Derrick Hamilton

No. 88
- Position:: Wide receiver

Personal information
- Born:: November 30, 1981 (age 43) Dillon, South Carolina, U.S.
- Height:: 6 ft 4 in (1.93 m)
- Weight:: 207 lb (94 kg)

Career information
- High school:: Dillon (SC)
- College:: Clemson
- NFL draft:: 2004: 3rd round, 77th pick

Career history
- San Francisco 49ers (2004–2005); Atlanta Falcons (2007)*; Tampa Bay Buccaneers (2007)*; Houston Texans (2007)*; Denver Broncos (2008)*; Toronto Argonauts (2009)*;
- * Offseason and/or practice squad member only

Career highlights and awards
- Second-team All-ACC (2003); Second-team SN Freshman All-American (2001);
- Stats at Pro Football Reference
- Stats at CFL.ca (archive)

= Derrick Hamilton =

American gridiron football player (born 1981)

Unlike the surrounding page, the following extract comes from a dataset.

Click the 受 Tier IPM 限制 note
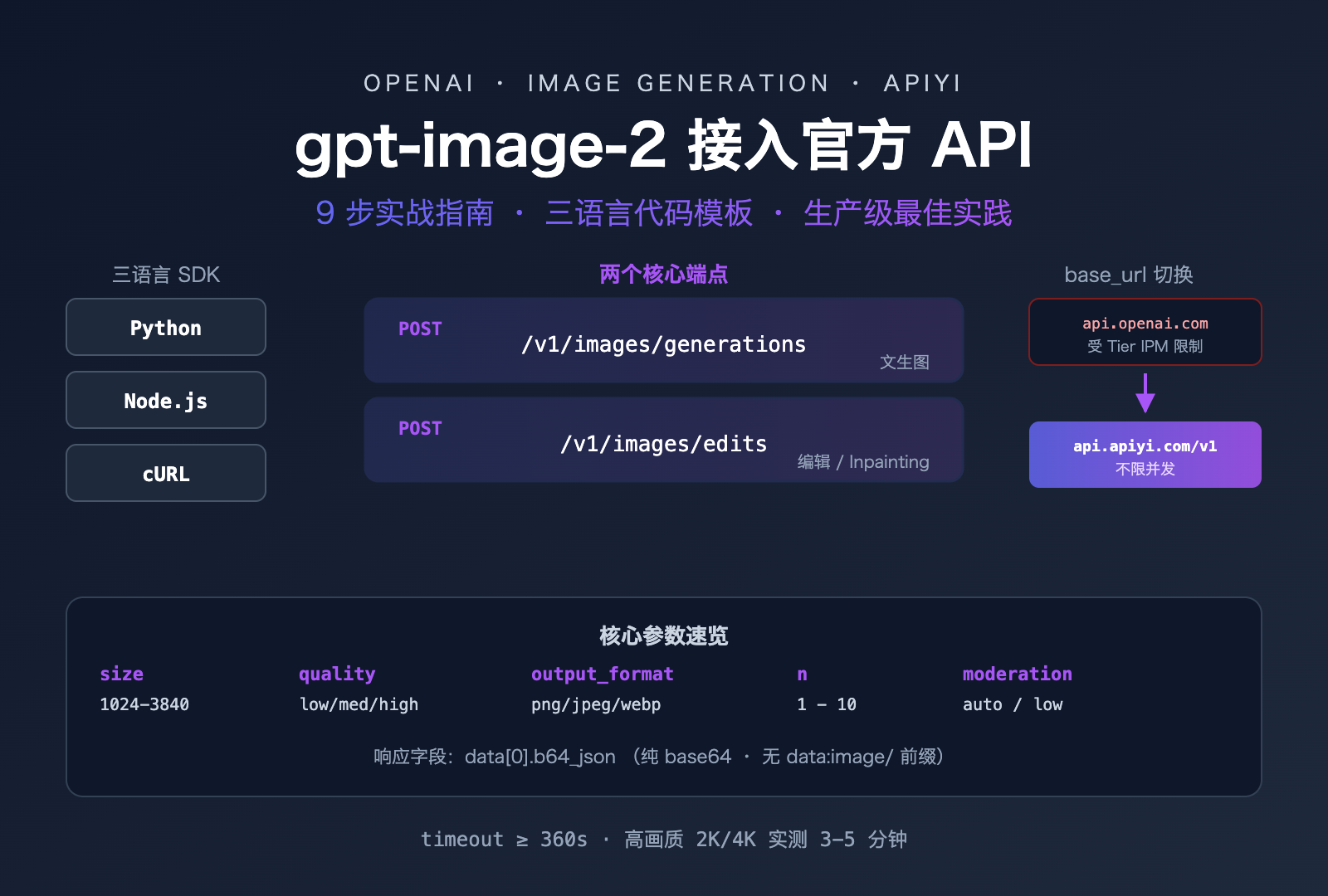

Derrick T. Hamilton (born November 30, 1981) is an American former professional football player who was a wide receiver in the National Football League (NFL). He was selected by the San Francisco 49ers in the third round of the 2004 NFL draft. He played college football for the Clemson Tigers.

Hamilton was also a member of the Atlanta Falcons, Tampa Bay Buccaneers, Houston Texans, Denver Broncos and Toronto Argonauts.

==Early life==
Hamilton played his high school football at Dillon High School. His senior season in high school, Hamilton had more interceptions returned for touchdowns than receptions returned for touchdowns. His high school career totals were 36 catches for 745 yds and 9 touchdowns. This was mainly because his high school team mostly ran the ball. He had eight kickoffs returned for scores (plus eight more returned for touchdowns that were called back for penalties), and eight INT's with 3 returned for scores.

==Professional career==

===San Francisco 49ers===
Hamilton never caught a pass in his time with the 49ers and played in only the final two games of his rookie season (2004). Hamilton tore a ligament in his left knee during a summer workout and did not play a down in his second year in the NFL (2005).

While supposedly nursing his damaged knee, Hamilton did not participate in summer training activities. Early in training camp, Hamilton injured his hamstring and barely participated in workouts.

On August 11, of the 2006 San Francisco 49ers season, Hamilton was waived without ever catching a single pass.

===Atlanta Falcons===
After being signed by the Atlanta Falcons on March 15, 2007, he was waived on June 12, 2007.

===Tampa Bay Buccaneers===
On October 24, 2007, Hamilton was signed to the practice squad of the Tampa Bay Buccaneers following a season-ending injury to wide receiver Mark Jones. Hamilton was released a week later.

===Houston Texans===
On November 21, 2007, Hamilton was signed to the Houston Texans' practice squad and remained there through the end of the 2007 season before becoming a free agent.

===Denver Broncos===
On February 11, 2008, Hamilton was signed by the Denver Broncos. He was waived on April 15, just one day after the team added receiver Samie Parker.

===Toronto Argonauts===
On January 29, 2009, Hamilton was signed by the Toronto Argonauts. He was released on June 7, 2009.